- Born: 27 August 1973 (age 52)
- Origin: Chennai, Tamil Nadu, India
- Genres: Playback singer, singer
- Instrument: Vocals

= Malathy Lakshman =

Malathi Lakshman, also known as Malathy Lakshman, is an Indian playback singer predominantly active in the Tamil and Telugu film industries.

== Personal life==
Malathy was born on 27 August 1973. Her mother tongue is Tamil.

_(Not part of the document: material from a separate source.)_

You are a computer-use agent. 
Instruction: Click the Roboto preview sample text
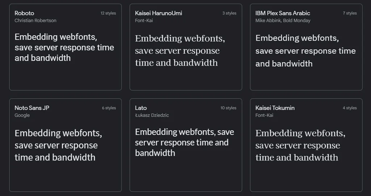tap(64, 47)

Malathy is married to V. Lakshman. The couple have a daughter.

== Career ==
Malathy made her playback film debut in 1997 under the music direction of Deva for the Tamil film Saathisanam. The song, picturised on actress Vichithra, marked her first recording opportunity. In 2002, she was reintroduced by music director Vidyasagar, Her comeback song, "Sri Ranga Pattanam", from the Tamil film Karmegham, brought her recognition among music directors. She followed this with songs in films such as Parthiban Kanavu, Suyetchai MLA, and Anbe Sivam.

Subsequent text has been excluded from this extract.